§ Excerpted records:
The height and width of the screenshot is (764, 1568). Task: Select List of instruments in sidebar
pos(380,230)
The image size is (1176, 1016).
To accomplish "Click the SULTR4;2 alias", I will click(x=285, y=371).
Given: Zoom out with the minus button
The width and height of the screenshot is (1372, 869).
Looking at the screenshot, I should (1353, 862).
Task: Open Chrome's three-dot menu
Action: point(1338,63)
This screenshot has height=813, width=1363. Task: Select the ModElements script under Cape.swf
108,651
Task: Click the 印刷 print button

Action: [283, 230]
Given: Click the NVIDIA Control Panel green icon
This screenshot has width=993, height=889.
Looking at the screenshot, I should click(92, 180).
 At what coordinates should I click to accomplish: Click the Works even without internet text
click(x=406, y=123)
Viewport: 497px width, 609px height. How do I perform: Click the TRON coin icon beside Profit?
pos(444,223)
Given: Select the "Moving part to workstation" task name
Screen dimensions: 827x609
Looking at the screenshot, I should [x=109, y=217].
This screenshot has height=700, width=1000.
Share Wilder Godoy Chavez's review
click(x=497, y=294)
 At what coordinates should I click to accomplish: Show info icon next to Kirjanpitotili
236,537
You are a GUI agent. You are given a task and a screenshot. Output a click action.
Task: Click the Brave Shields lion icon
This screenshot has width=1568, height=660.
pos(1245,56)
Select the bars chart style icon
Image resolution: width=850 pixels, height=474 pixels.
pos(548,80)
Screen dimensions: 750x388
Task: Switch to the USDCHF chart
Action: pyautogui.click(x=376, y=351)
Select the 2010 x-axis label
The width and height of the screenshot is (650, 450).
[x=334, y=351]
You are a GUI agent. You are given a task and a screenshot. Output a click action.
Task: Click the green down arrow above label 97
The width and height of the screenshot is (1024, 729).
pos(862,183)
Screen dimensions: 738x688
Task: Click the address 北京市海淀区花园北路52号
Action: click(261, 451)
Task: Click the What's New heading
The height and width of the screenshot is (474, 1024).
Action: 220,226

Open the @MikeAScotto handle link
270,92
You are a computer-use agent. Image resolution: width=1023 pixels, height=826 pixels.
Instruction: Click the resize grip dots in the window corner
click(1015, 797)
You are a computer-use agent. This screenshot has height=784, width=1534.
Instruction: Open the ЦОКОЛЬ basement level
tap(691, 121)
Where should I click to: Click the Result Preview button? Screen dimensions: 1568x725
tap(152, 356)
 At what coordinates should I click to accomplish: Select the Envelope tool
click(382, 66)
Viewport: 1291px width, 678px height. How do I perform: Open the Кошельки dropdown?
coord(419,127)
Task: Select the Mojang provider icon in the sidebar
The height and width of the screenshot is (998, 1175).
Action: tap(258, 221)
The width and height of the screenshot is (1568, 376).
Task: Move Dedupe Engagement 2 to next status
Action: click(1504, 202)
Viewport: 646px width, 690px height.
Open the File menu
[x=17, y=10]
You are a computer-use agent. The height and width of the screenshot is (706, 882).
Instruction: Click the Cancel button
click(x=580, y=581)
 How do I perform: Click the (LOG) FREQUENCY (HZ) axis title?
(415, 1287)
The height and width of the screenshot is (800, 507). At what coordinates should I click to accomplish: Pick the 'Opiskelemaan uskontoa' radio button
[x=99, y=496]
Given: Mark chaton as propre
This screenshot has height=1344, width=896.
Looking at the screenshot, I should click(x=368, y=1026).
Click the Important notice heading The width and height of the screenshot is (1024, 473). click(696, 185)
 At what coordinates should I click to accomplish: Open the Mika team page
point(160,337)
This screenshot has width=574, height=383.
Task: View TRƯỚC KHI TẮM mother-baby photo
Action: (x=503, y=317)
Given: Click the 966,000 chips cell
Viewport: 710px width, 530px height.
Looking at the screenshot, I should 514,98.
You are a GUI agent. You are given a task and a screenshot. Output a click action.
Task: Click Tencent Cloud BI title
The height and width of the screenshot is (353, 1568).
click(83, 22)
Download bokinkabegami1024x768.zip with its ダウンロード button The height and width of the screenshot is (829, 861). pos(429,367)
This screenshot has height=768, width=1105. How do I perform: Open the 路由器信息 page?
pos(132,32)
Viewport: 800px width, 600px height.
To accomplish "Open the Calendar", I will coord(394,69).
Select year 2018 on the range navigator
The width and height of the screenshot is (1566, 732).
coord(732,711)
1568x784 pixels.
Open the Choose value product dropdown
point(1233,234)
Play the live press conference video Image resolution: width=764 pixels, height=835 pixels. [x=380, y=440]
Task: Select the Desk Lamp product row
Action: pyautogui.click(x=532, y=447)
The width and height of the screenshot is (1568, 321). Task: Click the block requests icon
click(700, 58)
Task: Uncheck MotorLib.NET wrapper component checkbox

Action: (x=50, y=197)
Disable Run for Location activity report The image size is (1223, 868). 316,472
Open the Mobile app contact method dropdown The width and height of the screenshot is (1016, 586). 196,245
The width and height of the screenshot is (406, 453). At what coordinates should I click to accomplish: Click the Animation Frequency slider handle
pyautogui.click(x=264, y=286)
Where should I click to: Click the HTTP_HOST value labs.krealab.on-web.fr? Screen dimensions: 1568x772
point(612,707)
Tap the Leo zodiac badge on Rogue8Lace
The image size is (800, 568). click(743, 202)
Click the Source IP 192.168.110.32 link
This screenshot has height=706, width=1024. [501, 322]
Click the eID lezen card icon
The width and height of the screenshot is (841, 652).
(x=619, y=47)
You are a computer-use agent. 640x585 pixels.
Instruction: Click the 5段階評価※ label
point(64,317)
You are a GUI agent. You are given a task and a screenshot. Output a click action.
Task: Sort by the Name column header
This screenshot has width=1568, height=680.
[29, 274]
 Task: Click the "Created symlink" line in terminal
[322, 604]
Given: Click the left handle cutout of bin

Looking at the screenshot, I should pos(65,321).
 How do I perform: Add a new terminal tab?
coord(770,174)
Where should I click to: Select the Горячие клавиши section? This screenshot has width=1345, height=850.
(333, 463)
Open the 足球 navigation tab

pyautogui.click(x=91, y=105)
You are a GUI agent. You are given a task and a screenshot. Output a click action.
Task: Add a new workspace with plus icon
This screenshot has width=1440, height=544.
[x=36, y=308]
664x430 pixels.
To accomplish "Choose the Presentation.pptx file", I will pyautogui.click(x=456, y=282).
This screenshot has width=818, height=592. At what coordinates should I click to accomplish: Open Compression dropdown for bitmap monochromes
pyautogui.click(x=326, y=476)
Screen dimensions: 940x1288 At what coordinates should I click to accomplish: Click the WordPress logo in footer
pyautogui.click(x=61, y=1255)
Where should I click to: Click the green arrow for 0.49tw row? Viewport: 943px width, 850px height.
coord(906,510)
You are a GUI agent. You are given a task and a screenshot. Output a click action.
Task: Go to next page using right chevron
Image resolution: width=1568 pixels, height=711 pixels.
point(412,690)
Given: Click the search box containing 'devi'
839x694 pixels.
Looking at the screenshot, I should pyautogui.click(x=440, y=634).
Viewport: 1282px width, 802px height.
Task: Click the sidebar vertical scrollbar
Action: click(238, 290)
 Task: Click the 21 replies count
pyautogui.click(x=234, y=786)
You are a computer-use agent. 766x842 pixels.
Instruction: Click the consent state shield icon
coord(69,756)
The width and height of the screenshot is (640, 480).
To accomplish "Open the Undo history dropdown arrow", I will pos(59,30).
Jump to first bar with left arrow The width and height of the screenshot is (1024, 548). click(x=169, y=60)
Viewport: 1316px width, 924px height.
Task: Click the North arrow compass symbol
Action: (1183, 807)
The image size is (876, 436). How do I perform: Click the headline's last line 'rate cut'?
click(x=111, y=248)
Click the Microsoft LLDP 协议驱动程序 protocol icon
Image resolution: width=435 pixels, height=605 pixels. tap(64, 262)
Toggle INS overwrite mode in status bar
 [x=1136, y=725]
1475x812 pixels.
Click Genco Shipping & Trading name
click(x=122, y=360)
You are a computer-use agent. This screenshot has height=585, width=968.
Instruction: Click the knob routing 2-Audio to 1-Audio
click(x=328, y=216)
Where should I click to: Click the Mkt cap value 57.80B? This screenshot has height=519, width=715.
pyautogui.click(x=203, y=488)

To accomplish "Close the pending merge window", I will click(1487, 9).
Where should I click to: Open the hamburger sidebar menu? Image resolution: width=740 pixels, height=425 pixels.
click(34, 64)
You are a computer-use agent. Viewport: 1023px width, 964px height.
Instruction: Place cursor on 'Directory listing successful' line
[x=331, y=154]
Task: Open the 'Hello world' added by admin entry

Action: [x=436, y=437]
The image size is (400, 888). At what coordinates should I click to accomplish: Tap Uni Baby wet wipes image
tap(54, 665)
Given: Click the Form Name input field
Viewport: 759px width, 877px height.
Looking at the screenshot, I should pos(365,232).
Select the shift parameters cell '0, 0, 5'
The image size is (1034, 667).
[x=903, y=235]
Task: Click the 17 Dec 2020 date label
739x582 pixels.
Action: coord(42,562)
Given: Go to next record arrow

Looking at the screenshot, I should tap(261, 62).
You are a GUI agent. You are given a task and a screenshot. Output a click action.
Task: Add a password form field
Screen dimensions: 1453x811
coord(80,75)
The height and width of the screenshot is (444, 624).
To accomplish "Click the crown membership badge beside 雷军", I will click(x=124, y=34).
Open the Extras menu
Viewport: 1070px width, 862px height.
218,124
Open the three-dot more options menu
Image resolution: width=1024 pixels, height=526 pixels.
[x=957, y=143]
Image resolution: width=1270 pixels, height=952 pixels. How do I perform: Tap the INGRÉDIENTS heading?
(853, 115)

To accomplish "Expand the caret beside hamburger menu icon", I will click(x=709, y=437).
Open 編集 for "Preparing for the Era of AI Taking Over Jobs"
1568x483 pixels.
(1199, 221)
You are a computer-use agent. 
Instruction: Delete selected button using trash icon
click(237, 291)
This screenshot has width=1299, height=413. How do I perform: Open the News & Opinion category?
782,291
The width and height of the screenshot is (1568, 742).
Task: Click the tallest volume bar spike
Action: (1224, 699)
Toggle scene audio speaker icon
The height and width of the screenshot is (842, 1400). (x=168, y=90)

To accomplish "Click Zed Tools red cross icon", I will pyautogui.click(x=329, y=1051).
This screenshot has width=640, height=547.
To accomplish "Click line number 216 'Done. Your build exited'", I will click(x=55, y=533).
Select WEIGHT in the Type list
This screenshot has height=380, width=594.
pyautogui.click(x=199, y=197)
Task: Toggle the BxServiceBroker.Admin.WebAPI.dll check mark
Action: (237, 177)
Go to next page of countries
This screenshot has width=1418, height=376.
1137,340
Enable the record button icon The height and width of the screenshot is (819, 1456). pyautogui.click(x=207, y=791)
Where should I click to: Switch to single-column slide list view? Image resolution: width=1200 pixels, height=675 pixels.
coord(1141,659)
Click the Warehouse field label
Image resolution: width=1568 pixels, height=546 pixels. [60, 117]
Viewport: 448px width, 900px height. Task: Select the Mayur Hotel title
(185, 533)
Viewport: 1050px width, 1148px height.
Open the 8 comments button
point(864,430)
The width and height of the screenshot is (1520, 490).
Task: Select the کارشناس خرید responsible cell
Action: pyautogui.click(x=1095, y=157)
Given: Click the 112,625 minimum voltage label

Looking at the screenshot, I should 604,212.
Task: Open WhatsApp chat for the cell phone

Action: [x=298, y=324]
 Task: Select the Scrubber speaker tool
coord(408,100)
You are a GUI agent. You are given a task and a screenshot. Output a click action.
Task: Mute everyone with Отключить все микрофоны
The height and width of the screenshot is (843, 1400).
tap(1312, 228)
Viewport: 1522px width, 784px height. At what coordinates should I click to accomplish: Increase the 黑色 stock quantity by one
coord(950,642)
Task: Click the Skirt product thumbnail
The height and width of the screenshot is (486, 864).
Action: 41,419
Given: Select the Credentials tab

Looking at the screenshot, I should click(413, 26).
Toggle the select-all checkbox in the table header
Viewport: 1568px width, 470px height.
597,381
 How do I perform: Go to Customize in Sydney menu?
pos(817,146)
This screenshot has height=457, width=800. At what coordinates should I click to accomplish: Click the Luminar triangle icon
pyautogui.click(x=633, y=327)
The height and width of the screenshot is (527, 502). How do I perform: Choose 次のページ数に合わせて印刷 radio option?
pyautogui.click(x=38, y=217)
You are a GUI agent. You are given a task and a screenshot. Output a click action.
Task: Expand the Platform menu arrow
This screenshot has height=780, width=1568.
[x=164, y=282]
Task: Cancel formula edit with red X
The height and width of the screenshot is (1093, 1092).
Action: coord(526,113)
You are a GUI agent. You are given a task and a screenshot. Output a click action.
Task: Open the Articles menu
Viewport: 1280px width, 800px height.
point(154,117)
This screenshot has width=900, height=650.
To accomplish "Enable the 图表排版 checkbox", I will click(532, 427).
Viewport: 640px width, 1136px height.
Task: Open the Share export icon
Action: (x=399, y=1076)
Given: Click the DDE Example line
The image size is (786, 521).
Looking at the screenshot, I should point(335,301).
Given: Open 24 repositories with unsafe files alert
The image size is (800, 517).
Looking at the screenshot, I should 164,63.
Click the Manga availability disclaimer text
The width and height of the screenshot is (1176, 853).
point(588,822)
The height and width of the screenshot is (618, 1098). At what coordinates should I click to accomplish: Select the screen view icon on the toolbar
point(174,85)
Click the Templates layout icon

§ Exercise objective:
Output the listing verbatim through the "Task: Click the green" line.

§ Solution to the exercise:
The height and width of the screenshot is (764, 1568). Task: Select List of instruments in sidebar
pos(380,230)
The image size is (1176, 1016).
To accomplish "Click the SULTR4;2 alias", I will click(x=285, y=371).
Given: Zoom out with the minus button
The width and height of the screenshot is (1372, 869).
Looking at the screenshot, I should (1353, 862).
Task: Open Chrome's three-dot menu
Action: point(1338,63)
This screenshot has height=813, width=1363. Task: Select the ModElements script under Cape.swf
108,651
Task: Click the 印刷 print button

Action: [283, 230]
Given: Click the NVIDIA Control Panel green icon
This screenshot has width=993, height=889.
Looking at the screenshot, I should click(92, 180).
 At what coordinates should I click to accomplish: Click the Works even without internet text
click(x=406, y=123)
Viewport: 497px width, 609px height. How do I perform: Click the TRON coin icon beside Profit?
pos(444,223)
Given: Select the "Moving part to workstation" task name
Screen dimensions: 827x609
Looking at the screenshot, I should [x=109, y=217].
This screenshot has height=700, width=1000.
Share Wilder Godoy Chavez's review
click(x=497, y=294)
 At what coordinates should I click to accomplish: Show info icon next to Kirjanpitotili
236,537
You are a GUI agent. You are given a task and a screenshot. Output a click action.
Task: Click the Brave Shields lion icon
This screenshot has width=1568, height=660.
pos(1245,56)
Select the bars chart style icon
Image resolution: width=850 pixels, height=474 pixels.
pos(548,80)
Screen dimensions: 750x388
Task: Switch to the USDCHF chart
Action: pyautogui.click(x=376, y=351)
Select the 2010 x-axis label
The width and height of the screenshot is (650, 450).
[x=334, y=351]
You are a GUI agent. You are given a task and a screenshot. Output a click action.
Task: Click the green down arrow above label 97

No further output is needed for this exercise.